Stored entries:
* * * * * * *

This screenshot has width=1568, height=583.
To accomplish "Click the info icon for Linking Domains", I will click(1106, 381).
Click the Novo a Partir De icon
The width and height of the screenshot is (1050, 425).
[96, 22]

* * * * * * *

__Exercise aim__
Set out every record in full, exactly as given.

__Result of this task__
This screenshot has width=1568, height=583.
To accomplish "Click the info icon for Linking Domains", I will click(1106, 381).
Click the Novo a Partir De icon
The width and height of the screenshot is (1050, 425).
[96, 22]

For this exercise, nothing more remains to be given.